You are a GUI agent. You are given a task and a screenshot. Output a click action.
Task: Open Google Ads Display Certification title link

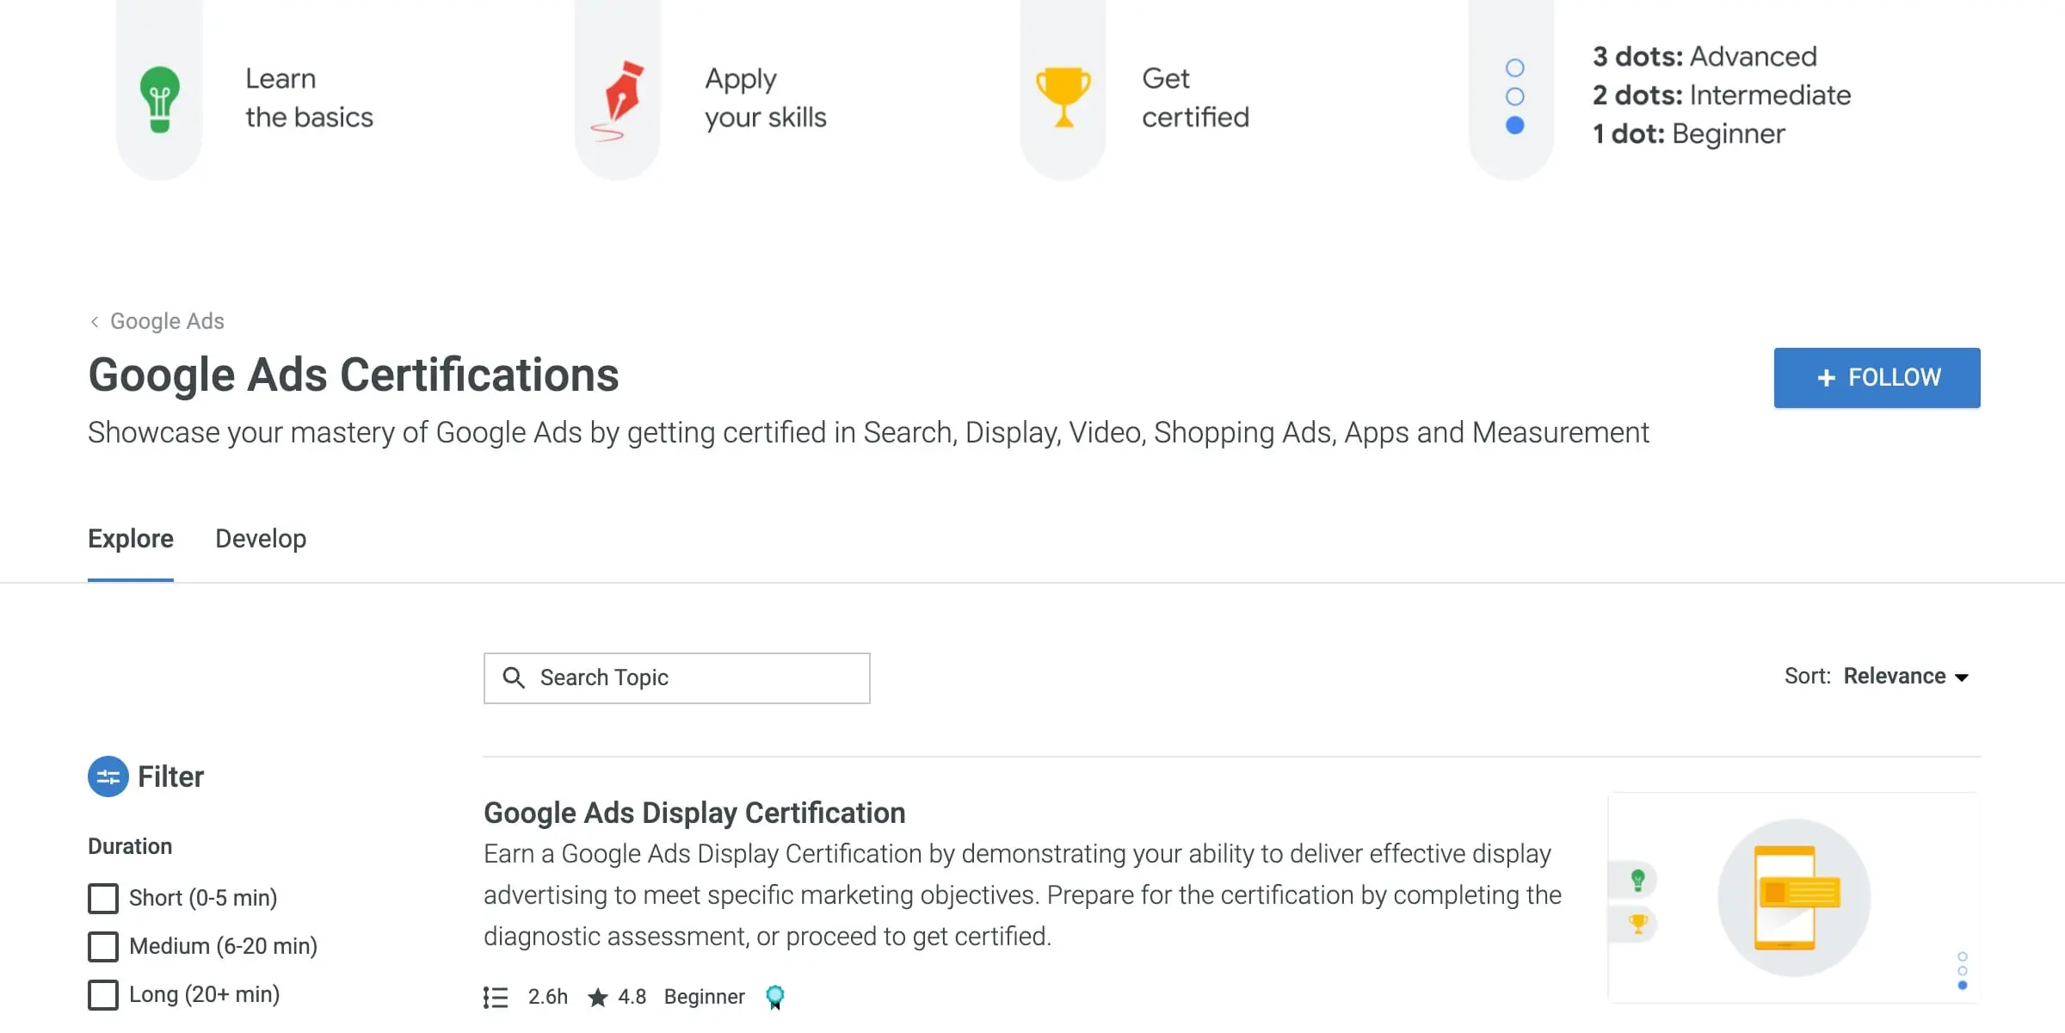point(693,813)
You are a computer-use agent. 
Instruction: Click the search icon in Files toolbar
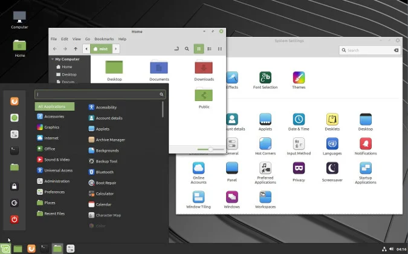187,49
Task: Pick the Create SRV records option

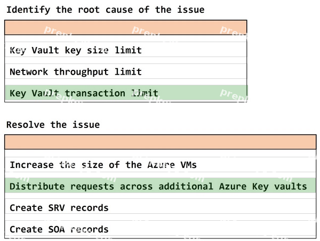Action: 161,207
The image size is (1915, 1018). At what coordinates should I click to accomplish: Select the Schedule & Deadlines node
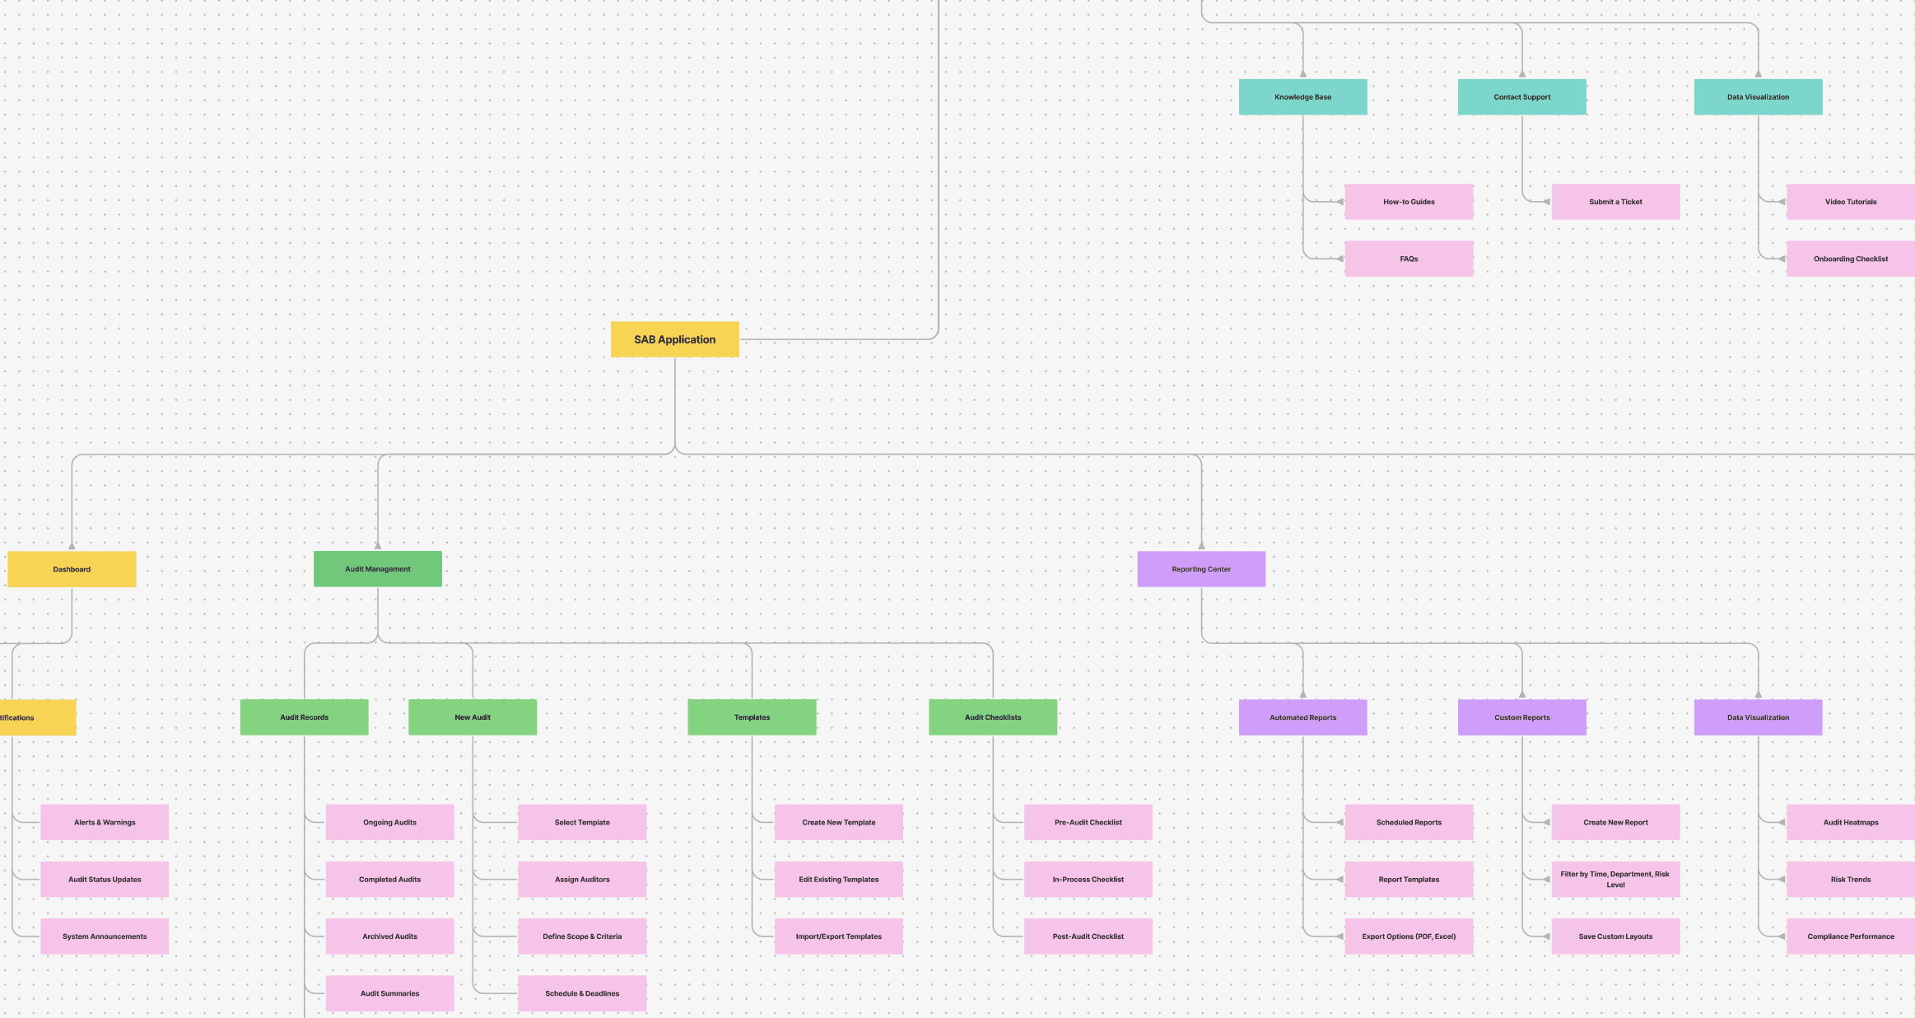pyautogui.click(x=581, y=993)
☆ ☆ ☆ ☆ ☆ ☆ ☆
— Directive —
Rewrite the text of all the items above with "agent" changed to "assistant" and nothing else altered. Omit the pictures.

— Exercise solution —
You are a GUI assistant. You are given a task and a screenshot. Output a click action.
Task: Open Google Ads Display Certification title link

point(693,813)
You are a computer-use assistant. 
Instruction: Click the search icon in Files toolbar
187,49
Task: Pick the Create SRV records option

Action: 161,207
The image size is (1915, 1018). At what coordinates should I click to accomplish: Select the Schedule & Deadlines node
pyautogui.click(x=581, y=993)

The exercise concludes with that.